**Your goal**
Give an exact reproduction of all the lines in the listing.

**Dataset**
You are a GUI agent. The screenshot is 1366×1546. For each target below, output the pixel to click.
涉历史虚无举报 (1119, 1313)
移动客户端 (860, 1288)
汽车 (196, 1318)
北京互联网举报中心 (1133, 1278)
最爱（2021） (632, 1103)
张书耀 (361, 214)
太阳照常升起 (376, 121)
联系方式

**Answer for the task**
You are a GUI agent. The screenshot is 1366×1546. For each target below, output the pixel to click.
涉历史虚无举报 (1119, 1313)
移动客户端 (860, 1288)
汽车 (196, 1318)
北京互联网举报中心 (1133, 1278)
最爱（2021） (632, 1103)
张书耀 (361, 214)
太阳照常升起 (376, 121)
联系方式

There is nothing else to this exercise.